__YOUR OBJECTIVE__
Copy the records between the lines holding "Select the NO CGO bar" and "732x412 pixels. pos(228,378)", inclusive, with every line given in full. Raise each answer coordinate by 109 and leave all other text and numbers unchanged.

__DATA TO PROCESS__

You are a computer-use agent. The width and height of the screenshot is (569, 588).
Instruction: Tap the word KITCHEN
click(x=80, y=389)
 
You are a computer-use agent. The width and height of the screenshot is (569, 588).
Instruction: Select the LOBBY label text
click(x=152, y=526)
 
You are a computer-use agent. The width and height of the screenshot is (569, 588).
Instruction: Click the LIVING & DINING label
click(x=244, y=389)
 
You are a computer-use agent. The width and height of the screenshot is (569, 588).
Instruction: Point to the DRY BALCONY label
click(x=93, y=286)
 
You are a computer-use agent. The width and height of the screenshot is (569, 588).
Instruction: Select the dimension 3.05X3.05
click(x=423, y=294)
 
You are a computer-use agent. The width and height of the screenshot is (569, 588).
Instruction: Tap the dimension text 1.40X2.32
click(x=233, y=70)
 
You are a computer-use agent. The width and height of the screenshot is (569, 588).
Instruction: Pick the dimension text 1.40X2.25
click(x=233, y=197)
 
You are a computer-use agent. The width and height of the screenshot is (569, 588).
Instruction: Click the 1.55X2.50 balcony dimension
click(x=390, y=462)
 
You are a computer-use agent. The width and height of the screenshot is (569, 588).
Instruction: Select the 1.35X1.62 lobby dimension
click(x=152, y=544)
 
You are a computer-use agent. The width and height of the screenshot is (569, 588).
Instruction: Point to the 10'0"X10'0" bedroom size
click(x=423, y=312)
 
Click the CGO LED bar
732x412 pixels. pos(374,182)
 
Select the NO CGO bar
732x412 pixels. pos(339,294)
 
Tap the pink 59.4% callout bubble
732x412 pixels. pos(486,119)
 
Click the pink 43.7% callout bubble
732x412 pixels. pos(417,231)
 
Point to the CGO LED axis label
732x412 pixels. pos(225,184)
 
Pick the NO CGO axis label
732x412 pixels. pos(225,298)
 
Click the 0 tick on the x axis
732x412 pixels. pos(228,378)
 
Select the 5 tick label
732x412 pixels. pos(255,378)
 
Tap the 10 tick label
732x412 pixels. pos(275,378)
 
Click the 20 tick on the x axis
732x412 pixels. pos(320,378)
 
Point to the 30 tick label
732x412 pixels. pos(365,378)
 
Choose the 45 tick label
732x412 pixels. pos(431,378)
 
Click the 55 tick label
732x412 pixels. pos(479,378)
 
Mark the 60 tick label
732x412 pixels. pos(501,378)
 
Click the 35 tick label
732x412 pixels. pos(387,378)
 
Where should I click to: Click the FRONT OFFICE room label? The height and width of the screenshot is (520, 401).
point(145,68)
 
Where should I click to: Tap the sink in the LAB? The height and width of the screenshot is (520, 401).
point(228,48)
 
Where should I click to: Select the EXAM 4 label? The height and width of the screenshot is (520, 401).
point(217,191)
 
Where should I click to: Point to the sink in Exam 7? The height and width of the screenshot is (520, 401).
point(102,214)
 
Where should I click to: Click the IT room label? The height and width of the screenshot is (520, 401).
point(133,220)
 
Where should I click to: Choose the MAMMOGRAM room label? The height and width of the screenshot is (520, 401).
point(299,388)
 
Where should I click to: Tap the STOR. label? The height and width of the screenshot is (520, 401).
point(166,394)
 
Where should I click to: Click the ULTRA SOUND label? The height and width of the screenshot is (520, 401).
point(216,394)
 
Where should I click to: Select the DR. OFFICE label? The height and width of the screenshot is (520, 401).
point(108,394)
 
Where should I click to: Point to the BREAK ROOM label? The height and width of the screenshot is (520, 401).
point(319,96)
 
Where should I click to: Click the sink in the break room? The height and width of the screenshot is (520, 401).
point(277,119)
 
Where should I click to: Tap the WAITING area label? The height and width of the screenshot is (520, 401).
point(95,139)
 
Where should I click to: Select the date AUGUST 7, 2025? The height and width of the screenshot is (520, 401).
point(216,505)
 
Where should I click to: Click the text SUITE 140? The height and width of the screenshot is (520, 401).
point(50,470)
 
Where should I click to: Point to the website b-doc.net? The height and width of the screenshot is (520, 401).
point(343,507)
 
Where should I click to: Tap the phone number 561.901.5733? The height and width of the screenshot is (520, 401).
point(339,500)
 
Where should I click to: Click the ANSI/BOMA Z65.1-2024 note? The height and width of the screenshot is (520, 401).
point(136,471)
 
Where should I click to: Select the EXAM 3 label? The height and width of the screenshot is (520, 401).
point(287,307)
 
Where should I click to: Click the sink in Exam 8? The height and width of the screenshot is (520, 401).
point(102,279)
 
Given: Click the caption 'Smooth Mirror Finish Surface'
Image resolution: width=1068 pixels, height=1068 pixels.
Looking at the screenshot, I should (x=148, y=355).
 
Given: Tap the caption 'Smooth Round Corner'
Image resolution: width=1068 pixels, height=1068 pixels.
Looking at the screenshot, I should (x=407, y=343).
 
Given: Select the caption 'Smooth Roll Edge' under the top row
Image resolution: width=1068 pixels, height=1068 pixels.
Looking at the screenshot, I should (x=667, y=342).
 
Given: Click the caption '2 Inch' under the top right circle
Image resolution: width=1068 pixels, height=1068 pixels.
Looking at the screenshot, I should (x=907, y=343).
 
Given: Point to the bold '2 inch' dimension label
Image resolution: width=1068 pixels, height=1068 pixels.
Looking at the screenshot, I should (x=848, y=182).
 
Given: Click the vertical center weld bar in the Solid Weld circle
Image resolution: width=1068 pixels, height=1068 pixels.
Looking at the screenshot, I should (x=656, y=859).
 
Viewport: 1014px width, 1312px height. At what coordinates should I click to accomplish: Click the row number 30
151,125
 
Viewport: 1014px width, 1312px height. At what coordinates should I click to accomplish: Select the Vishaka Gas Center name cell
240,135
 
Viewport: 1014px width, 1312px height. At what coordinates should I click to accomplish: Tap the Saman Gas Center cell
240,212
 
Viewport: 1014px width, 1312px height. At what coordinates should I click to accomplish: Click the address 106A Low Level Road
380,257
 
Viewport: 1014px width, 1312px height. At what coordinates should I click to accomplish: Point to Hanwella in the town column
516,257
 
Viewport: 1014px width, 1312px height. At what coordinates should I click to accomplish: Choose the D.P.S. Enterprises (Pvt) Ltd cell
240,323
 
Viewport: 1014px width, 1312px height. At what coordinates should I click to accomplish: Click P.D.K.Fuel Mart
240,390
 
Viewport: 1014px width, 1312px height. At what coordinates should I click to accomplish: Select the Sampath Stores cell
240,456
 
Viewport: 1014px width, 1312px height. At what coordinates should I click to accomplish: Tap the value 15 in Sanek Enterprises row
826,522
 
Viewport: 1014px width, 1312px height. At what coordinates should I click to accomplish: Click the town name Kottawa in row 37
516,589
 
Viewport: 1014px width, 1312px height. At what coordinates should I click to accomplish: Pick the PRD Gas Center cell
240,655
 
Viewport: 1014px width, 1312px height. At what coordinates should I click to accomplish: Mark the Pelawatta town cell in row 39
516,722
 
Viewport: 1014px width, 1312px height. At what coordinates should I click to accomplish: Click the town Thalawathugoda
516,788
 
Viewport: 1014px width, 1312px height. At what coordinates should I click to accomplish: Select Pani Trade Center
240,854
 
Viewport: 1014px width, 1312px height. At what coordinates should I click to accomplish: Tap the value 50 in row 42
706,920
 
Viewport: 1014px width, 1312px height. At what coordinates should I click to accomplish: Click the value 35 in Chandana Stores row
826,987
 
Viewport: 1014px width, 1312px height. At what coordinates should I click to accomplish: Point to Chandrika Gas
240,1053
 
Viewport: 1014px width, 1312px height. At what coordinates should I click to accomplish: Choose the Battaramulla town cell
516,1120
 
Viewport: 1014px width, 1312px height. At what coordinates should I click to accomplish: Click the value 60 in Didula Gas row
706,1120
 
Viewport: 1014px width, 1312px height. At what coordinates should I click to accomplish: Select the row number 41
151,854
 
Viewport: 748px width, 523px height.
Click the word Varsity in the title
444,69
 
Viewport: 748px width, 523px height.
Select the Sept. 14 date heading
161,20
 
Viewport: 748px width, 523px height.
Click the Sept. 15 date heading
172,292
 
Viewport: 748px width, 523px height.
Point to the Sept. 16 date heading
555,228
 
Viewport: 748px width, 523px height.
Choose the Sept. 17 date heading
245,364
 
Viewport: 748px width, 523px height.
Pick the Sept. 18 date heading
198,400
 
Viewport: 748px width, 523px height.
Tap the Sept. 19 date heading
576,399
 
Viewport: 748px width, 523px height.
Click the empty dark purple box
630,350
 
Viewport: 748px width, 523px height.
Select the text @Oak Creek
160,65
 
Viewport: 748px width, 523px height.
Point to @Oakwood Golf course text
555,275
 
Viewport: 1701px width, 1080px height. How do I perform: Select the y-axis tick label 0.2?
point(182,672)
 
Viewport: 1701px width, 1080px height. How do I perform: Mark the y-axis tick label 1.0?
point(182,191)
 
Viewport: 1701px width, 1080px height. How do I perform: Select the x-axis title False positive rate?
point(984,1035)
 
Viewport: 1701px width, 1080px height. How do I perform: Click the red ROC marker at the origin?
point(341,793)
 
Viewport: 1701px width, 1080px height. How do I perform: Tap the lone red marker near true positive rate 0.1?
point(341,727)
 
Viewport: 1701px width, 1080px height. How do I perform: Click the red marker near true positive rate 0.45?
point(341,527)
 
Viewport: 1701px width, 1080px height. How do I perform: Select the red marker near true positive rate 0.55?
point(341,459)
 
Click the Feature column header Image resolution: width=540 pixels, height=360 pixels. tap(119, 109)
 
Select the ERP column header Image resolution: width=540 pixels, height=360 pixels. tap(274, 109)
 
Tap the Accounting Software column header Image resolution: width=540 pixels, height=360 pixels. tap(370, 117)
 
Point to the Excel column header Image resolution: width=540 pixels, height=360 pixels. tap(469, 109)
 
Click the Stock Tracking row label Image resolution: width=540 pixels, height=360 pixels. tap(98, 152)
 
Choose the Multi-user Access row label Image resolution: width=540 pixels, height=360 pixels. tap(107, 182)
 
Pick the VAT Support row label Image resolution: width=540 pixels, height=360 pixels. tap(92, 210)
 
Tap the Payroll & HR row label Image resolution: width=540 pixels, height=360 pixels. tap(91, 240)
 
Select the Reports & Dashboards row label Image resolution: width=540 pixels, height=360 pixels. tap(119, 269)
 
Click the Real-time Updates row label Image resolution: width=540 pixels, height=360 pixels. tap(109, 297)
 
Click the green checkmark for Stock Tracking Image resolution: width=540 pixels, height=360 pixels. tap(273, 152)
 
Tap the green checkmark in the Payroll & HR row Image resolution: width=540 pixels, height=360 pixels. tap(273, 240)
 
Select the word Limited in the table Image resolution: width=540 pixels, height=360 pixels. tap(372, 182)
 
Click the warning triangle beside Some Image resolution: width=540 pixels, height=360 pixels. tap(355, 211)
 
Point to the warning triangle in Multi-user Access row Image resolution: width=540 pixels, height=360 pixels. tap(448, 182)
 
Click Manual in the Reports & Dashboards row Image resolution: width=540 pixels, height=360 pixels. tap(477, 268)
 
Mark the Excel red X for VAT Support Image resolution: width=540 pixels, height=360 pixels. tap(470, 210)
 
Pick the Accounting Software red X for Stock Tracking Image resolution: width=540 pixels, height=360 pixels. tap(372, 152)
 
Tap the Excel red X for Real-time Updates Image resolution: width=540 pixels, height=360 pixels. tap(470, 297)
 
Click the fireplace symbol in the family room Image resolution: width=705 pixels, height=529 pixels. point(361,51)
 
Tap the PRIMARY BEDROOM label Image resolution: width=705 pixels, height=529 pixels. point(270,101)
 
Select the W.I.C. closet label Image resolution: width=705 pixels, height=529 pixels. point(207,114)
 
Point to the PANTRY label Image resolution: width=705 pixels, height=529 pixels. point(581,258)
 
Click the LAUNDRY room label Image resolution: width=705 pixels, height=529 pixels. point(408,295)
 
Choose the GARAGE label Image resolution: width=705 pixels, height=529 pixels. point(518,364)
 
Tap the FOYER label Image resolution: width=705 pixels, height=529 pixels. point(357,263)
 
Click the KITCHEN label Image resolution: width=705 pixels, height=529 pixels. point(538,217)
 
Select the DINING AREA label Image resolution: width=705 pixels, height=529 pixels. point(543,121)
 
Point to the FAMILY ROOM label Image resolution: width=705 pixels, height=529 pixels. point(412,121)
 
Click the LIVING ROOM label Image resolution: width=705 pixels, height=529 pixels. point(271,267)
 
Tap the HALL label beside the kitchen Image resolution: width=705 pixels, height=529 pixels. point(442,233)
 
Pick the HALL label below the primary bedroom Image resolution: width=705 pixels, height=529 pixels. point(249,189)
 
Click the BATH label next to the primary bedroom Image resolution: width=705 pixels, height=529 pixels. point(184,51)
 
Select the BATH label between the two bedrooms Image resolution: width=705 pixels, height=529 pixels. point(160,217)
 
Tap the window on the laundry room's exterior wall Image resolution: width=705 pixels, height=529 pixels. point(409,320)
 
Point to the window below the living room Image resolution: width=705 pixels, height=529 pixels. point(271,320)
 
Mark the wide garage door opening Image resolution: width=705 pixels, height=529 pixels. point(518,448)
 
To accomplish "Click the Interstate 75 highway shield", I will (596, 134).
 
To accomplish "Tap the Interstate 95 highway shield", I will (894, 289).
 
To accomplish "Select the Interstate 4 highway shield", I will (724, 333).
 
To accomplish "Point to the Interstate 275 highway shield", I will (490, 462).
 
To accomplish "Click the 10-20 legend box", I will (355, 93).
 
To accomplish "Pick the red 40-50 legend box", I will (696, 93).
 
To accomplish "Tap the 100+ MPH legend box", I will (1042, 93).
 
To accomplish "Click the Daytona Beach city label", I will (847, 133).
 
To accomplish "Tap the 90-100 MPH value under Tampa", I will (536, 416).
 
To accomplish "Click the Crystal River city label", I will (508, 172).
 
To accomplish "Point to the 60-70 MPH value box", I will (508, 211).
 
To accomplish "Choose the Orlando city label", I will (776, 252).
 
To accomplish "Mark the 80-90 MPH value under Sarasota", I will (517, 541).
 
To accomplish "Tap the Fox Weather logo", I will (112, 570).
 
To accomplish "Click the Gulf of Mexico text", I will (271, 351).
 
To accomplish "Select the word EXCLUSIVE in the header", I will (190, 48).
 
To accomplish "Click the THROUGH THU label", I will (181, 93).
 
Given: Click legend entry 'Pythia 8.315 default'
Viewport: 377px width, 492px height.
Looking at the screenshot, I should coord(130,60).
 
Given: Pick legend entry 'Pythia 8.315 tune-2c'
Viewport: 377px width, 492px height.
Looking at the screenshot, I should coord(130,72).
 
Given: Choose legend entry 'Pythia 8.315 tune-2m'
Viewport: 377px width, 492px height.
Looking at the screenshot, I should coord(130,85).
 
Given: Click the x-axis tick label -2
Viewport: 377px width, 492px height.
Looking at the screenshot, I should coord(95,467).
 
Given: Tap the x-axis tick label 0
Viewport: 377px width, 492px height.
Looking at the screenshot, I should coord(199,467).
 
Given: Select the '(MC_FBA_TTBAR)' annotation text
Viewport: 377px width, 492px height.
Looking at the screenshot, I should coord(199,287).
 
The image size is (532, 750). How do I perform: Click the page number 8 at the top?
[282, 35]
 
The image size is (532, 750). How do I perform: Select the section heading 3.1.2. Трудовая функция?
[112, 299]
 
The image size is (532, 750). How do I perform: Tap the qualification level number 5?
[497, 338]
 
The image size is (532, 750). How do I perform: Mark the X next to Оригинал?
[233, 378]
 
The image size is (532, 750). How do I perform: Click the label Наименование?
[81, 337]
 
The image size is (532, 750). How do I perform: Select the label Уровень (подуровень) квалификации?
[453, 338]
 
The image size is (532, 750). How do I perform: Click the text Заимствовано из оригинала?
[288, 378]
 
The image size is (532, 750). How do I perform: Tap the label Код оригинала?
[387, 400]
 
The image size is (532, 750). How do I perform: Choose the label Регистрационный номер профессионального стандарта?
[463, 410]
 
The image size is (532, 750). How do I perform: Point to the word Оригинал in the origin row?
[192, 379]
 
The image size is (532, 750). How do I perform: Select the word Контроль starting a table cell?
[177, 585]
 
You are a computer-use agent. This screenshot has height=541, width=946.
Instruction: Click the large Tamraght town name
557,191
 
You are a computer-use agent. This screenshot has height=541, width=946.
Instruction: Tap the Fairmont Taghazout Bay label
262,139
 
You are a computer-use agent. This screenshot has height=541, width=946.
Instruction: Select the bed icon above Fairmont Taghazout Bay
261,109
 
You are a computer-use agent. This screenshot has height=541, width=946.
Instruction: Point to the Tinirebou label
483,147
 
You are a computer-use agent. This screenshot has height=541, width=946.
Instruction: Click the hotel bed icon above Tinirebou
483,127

__REPLY TO THE TASK__
Select the NO CGO bar
732x412 pixels. pos(448,403)
 
Tap the pink 59.4% callout bubble
732x412 pixels. pos(595,228)
 
Click the pink 43.7% callout bubble
732x412 pixels. pos(526,340)
 
Point to the CGO LED axis label
732x412 pixels. pos(334,293)
 
Pick the NO CGO axis label
732x412 pixels. pos(334,407)
 
Click the 0 tick on the x axis
732x412 pixels. pos(337,487)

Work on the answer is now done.